Mussulman and Garland agree that every gardener, no matter their scope of expertise, has seen plants fail to flourish at one time or another.
“The most experienced gardeners have killed more plants than they can count, me being one of them, and I’ve learned from every single one that I’ve killed,” Garland said. “So don’t be afraid to learn from mistakes.”
Both Garland and Mussulman advise those looking to grow their own garden of beauty to start small.
“I tell people go to your kitchen window and look out, then pick a little spot. Go small at first until you get a handle on what you’re doing. You can also do pots on your porch. That’s no weeding. With that you can go and put a few rocks in the bottom for special drainage and fill it up with a bag of soil from a store. Then go and buy geraniums or what you like,” Mussulman said.
Garland said that many affordable seeds can be sowed directly into a garden.
“Prioritize the groups you want to grow. If you have a limited amount of space or if you have a container garden that you’re doing, what is the thing you are craving the most, that you can walk out your door and get a snippet of? It might be basil.
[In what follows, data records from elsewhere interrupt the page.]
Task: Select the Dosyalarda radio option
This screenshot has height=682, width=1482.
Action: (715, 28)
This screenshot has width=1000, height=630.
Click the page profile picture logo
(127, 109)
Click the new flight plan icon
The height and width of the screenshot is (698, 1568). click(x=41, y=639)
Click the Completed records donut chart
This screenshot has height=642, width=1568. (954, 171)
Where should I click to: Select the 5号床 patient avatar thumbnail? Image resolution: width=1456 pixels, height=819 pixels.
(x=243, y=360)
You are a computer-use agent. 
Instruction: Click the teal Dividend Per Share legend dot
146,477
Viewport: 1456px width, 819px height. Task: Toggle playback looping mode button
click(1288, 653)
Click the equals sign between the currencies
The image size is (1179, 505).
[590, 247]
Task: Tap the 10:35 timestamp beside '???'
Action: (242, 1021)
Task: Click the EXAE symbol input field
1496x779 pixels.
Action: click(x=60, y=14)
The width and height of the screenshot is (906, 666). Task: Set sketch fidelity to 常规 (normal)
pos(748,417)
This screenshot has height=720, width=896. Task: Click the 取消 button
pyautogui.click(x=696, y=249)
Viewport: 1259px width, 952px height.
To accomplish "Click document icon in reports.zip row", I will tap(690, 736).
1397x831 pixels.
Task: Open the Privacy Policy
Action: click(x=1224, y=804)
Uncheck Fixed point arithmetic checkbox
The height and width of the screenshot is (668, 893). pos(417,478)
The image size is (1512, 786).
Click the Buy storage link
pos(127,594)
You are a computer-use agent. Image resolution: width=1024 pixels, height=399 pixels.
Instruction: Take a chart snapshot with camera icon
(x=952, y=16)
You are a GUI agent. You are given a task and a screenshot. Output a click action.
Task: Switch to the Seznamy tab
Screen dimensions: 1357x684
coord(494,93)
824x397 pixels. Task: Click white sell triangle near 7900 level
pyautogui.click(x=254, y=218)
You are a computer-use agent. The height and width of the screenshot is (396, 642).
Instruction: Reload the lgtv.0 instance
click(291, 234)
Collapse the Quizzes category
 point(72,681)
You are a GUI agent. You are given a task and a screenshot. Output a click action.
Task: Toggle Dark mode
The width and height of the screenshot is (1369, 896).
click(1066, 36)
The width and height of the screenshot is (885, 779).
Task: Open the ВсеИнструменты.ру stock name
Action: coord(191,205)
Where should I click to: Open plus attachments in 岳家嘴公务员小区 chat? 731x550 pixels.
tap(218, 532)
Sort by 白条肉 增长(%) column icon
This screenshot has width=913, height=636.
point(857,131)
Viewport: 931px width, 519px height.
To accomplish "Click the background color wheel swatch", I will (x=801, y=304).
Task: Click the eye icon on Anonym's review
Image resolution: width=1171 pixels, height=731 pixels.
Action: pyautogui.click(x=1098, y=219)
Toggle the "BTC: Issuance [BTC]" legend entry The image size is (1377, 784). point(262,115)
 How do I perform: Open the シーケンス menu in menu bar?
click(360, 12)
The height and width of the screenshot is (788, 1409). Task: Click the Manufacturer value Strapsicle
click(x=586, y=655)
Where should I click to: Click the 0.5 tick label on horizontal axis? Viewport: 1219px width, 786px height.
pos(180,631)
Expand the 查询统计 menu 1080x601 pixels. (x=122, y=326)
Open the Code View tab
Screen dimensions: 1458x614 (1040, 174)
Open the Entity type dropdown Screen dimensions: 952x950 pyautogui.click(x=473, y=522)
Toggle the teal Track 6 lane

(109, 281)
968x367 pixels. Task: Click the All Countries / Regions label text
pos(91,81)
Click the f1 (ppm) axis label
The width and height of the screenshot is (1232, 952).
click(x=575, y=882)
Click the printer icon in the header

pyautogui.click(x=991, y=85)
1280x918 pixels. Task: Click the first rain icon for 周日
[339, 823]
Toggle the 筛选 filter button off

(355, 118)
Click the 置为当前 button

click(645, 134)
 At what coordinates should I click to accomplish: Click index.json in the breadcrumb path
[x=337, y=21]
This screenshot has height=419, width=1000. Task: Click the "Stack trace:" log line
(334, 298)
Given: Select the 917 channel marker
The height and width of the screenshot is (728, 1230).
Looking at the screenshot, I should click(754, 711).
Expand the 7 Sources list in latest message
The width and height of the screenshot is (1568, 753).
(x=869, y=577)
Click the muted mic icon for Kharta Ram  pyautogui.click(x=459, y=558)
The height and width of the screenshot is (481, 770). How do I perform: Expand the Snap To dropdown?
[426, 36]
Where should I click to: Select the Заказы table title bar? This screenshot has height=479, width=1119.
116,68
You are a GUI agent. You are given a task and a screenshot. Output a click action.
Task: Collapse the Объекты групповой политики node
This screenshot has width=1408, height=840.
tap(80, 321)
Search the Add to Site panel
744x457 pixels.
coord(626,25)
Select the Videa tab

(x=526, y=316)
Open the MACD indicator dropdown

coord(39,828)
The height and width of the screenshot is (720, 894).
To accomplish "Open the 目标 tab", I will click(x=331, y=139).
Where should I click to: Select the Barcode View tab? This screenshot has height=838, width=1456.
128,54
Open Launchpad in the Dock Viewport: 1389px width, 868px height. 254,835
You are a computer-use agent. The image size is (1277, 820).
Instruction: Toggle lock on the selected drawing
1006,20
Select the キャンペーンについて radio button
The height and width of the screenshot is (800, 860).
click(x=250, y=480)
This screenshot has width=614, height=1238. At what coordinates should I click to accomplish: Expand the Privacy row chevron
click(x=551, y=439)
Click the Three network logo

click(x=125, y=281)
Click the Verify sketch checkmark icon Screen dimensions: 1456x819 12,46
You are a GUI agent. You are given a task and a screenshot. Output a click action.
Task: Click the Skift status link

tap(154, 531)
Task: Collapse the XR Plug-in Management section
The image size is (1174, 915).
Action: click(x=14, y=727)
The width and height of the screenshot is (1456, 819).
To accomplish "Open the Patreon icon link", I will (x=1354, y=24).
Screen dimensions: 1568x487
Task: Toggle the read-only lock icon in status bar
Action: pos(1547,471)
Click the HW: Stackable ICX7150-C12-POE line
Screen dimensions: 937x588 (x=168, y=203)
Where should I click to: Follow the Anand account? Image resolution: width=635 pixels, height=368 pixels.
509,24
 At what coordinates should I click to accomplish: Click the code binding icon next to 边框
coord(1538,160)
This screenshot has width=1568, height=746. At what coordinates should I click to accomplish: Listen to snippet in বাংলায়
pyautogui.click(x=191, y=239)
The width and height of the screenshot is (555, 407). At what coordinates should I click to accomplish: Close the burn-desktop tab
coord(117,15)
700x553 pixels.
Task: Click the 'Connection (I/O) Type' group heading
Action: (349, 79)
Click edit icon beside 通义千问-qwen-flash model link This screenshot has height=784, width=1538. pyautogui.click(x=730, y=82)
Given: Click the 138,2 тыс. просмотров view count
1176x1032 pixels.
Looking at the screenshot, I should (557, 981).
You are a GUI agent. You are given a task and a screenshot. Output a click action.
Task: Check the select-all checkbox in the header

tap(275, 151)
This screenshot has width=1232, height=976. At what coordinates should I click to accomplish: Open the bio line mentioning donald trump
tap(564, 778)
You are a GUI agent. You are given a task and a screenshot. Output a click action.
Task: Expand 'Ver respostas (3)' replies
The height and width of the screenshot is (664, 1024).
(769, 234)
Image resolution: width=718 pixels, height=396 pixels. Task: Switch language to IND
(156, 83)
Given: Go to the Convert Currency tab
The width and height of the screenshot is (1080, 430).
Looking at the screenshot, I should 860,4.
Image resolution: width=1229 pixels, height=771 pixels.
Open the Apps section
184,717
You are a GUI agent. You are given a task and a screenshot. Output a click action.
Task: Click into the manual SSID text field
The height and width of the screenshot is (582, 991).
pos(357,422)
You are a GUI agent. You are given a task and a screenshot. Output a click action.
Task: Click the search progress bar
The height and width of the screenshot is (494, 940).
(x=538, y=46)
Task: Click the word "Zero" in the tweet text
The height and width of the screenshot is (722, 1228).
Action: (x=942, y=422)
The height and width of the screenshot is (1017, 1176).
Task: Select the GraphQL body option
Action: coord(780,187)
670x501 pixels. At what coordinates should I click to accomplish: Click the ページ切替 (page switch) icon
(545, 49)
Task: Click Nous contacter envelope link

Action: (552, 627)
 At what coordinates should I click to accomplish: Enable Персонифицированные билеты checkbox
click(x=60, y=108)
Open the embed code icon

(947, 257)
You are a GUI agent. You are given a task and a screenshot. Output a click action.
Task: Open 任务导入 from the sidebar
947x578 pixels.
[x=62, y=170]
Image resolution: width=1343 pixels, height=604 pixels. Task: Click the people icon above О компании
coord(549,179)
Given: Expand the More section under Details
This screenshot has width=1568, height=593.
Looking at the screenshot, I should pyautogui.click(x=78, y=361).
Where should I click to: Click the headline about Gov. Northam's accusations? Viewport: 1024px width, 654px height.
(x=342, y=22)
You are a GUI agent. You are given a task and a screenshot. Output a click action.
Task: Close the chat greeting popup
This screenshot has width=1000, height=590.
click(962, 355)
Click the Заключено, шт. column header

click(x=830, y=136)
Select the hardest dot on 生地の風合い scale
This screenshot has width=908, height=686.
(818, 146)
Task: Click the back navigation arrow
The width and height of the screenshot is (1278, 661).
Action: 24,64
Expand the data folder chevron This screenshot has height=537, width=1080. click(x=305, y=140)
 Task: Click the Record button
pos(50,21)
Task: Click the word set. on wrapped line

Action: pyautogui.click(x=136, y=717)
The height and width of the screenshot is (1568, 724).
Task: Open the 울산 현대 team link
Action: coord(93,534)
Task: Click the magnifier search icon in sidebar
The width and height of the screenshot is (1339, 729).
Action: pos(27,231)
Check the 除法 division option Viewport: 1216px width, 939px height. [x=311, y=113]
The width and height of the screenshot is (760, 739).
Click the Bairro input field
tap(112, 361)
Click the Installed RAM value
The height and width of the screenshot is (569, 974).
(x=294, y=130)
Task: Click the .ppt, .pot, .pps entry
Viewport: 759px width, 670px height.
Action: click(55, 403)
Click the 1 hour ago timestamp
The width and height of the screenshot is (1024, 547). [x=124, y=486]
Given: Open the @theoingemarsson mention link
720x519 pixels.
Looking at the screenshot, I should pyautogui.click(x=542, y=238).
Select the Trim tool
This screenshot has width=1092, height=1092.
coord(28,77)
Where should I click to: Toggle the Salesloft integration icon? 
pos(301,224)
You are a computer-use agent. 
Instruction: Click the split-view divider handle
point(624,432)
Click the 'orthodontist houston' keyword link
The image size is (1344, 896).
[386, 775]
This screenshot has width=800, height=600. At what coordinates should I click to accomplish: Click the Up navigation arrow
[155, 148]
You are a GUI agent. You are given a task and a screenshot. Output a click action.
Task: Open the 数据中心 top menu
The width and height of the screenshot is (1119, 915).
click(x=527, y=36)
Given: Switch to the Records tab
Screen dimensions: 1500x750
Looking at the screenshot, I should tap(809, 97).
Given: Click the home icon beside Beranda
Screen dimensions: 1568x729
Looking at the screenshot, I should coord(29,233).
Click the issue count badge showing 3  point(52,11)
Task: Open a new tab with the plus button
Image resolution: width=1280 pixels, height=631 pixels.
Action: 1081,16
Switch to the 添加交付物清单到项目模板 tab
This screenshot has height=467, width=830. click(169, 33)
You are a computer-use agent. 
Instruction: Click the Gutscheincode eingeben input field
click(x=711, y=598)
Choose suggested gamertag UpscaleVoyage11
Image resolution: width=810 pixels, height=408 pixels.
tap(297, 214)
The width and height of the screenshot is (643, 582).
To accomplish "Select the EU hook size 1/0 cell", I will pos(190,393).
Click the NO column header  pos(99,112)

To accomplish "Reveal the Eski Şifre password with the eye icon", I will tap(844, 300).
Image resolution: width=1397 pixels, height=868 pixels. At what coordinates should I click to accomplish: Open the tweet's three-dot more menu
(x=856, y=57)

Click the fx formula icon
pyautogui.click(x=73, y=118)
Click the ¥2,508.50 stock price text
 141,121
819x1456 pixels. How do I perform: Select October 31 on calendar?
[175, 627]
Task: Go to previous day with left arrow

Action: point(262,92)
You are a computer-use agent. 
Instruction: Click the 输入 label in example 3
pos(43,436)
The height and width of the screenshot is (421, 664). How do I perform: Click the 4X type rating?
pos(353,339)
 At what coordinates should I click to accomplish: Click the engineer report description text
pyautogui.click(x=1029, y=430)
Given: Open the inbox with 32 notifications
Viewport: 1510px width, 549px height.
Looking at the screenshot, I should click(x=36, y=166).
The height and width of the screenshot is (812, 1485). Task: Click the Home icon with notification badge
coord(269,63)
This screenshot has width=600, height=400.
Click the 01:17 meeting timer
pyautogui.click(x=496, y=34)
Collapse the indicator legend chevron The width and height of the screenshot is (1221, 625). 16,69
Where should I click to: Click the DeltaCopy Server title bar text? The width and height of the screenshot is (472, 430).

Basil is a really easy thing to get going in a container and it doesn’t require a lot of maintenance and has very few pests,” Garland said.
Mussulman has even used her gardening skills to inspire the next generation of growers from John Bapst High School.
“A few years ago, I helped the students plant the yellow tulip garden at the Bangor Y. They have a program to help kids with depression, mental health and that sort of thing, and they wanted to plant yellow tulips but the kids didn’t know how,” she said. “So, I showed them how to plant and that you want them so many inches apart. They all worked together and were great at it. It was a good time.”
Mussulman plans to continue digging in the dirt, weeding where it’s necessary and planting beauty both at her home and within her community, one seed at a time.